AIM OF THE EXERCISE
Reproduce, exactly, the lines of the material below from the line containing "This screenshot has height=532, width=805." through the line containing "Task: Click the Google logo", with both end lines included and nothing else.

SUPPLIED DATA
========
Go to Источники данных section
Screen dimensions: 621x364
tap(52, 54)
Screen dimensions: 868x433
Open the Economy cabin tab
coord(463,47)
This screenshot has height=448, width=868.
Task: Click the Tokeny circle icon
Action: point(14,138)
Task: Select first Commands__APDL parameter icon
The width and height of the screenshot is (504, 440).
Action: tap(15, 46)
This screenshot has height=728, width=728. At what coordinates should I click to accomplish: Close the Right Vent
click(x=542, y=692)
========
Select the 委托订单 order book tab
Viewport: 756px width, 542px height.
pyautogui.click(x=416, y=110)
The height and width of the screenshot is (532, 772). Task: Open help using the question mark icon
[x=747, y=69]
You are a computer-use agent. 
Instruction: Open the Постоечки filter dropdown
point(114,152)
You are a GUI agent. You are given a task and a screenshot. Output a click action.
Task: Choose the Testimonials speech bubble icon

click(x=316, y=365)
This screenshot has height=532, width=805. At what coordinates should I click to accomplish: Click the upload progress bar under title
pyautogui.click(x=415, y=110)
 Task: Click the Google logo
========
TASK SOLUTION
This screenshot has height=532, width=805. At what coordinates should I click to accomplish: Click the upload progress bar under title
pyautogui.click(x=415, y=110)
 Task: Click the Google logo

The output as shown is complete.